Data to examine:
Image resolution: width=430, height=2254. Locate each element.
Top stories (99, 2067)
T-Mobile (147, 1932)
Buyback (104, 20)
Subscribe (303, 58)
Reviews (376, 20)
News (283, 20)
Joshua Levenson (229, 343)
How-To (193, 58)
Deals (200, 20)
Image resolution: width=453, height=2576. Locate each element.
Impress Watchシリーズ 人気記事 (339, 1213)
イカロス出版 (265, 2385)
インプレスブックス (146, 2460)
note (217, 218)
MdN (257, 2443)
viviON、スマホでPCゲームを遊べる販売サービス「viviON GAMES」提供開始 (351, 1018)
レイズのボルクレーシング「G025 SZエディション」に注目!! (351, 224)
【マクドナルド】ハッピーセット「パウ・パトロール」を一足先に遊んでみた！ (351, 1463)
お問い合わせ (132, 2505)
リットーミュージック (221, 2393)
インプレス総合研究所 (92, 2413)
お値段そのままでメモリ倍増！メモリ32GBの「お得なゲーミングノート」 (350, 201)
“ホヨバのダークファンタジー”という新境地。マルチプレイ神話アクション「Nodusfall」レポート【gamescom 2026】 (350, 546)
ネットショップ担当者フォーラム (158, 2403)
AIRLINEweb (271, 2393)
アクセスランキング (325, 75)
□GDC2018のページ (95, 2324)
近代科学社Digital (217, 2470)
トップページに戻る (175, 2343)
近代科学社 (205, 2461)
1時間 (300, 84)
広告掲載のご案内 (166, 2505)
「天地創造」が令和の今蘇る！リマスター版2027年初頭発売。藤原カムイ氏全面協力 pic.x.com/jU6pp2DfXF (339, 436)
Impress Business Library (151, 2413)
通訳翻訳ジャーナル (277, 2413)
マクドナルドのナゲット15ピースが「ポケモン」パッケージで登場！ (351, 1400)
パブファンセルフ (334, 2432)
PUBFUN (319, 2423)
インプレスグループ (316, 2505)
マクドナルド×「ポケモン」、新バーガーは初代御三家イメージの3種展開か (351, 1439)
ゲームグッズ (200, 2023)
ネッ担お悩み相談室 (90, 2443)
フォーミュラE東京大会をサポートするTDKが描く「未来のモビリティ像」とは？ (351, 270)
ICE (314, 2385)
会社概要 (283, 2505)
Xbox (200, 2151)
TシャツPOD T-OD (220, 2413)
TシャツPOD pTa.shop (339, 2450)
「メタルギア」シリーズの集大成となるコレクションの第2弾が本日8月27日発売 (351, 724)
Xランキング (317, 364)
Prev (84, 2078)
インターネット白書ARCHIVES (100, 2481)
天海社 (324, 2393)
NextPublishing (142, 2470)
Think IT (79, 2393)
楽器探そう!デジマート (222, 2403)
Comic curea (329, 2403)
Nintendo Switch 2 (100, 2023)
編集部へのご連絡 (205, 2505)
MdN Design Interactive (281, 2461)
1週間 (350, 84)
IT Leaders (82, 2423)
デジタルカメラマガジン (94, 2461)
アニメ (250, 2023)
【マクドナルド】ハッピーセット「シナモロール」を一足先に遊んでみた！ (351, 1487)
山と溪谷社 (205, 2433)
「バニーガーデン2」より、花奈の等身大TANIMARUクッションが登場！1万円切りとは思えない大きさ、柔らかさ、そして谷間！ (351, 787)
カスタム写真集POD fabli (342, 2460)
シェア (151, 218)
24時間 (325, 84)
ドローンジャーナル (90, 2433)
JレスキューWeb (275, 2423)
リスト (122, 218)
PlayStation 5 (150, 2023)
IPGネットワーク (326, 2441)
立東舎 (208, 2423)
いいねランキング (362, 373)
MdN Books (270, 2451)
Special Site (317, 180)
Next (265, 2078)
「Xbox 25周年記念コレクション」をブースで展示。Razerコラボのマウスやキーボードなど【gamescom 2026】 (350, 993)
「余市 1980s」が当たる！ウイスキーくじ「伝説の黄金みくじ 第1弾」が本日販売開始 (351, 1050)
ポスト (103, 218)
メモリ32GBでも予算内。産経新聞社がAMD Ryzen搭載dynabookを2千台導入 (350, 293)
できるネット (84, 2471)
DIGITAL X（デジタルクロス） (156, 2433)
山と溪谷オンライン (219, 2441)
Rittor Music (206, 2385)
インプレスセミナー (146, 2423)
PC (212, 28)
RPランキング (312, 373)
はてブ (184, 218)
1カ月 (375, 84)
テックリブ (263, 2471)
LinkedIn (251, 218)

Work instruction: Write out all of the records once more, exactly.

Your response:
Image resolution: width=430, height=2254. Locate each element.
Top stories (99, 2067)
T-Mobile (147, 1932)
Buyback (104, 20)
Subscribe (303, 58)
Reviews (376, 20)
News (283, 20)
Joshua Levenson (229, 343)
How-To (193, 58)
Deals (200, 20)
Image resolution: width=453, height=2576. Locate each element.
Impress Watchシリーズ 人気記事 (339, 1213)
イカロス出版 (265, 2385)
インプレスブックス (146, 2460)
note (217, 218)
MdN (257, 2443)
viviON、スマホでPCゲームを遊べる販売サービス「viviON GAMES」提供開始 (351, 1018)
レイズのボルクレーシング「G025 SZエディション」に注目!! (351, 224)
【マクドナルド】ハッピーセット「パウ・パトロール」を一足先に遊んでみた！ (351, 1463)
お問い合わせ (132, 2505)
リットーミュージック (221, 2393)
インプレス総合研究所 (92, 2413)
お値段そのままでメモリ倍増！メモリ32GBの「お得なゲーミングノート」 (350, 201)
“ホヨバのダークファンタジー”という新境地。マルチプレイ神話アクション「Nodusfall」レポート【gamescom 2026】 (350, 546)
ネットショップ担当者フォーラム (158, 2403)
AIRLINEweb (271, 2393)
アクセスランキング (325, 75)
□GDC2018のページ (95, 2324)
近代科学社Digital (217, 2470)
トップページに戻る (175, 2343)
近代科学社 (205, 2461)
1時間 (300, 84)
広告掲載のご案内 (166, 2505)
「天地創造」が令和の今蘇る！リマスター版2027年初頭発売。藤原カムイ氏全面協力 pic.x.com/jU6pp2DfXF (339, 436)
Impress Business Library (151, 2413)
通訳翻訳ジャーナル (277, 2413)
マクドナルドのナゲット15ピースが「ポケモン」パッケージで登場！ (351, 1400)
パブファンセルフ (334, 2432)
PUBFUN (319, 2423)
インプレスグループ (316, 2505)
マクドナルド×「ポケモン」、新バーガーは初代御三家イメージの3種展開か (351, 1439)
ゲームグッズ (200, 2023)
ネッ担お悩み相談室 (90, 2443)
フォーミュラE東京大会をサポートするTDKが描く「未来のモビリティ像」とは？ (351, 270)
ICE (314, 2385)
会社概要 (283, 2505)
Xbox (200, 2151)
TシャツPOD T-OD (220, 2413)
TシャツPOD pTa.shop (339, 2450)
「メタルギア」シリーズの集大成となるコレクションの第2弾が本日8月27日発売 (351, 724)
Xランキング (317, 364)
Prev (84, 2078)
インターネット白書ARCHIVES (100, 2481)
天海社 (324, 2393)
NextPublishing (142, 2470)
Think IT (79, 2393)
楽器探そう!デジマート (222, 2403)
Comic curea (329, 2403)
Nintendo Switch 2 (100, 2023)
編集部へのご連絡 (205, 2505)
MdN Design Interactive (281, 2461)
1週間 (350, 84)
IT Leaders (82, 2423)
デジタルカメラマガジン (94, 2461)
アニメ (250, 2023)
【マクドナルド】ハッピーセット「シナモロール」を一足先に遊んでみた！ (351, 1487)
山と溪谷社 (205, 2433)
「バニーガーデン2」より、花奈の等身大TANIMARUクッションが登場！1万円切りとは思えない大きさ、柔らかさ、そして谷間！ (351, 787)
カスタム写真集POD fabli (342, 2460)
シェア (151, 218)
24時間 (325, 84)
ドローンジャーナル (90, 2433)
JレスキューWeb (275, 2423)
リスト (122, 218)
PlayStation 5 (150, 2023)
IPGネットワーク (326, 2441)
立東舎 (208, 2423)
いいねランキング (362, 373)
MdN Books (270, 2451)
Special Site (317, 180)
Next (265, 2078)
「Xbox 25周年記念コレクション」をブースで展示。Razerコラボのマウスやキーボードなど【gamescom 2026】 (350, 993)
「余市 1980s」が当たる！ウイスキーくじ「伝説の黄金みくじ 第1弾」が本日販売開始 (351, 1050)
ポスト (103, 218)
メモリ32GBでも予算内。産経新聞社がAMD Ryzen搭載dynabookを2千台導入 (350, 293)
できるネット (84, 2471)
DIGITAL X（デジタルクロス） (156, 2433)
山と溪谷オンライン (219, 2441)
Rittor Music (206, 2385)
インプレスセミナー (146, 2423)
PC (212, 28)
RPランキング (312, 373)
はてブ (184, 218)
1カ月 (375, 84)
テックリブ (263, 2471)
LinkedIn (251, 218)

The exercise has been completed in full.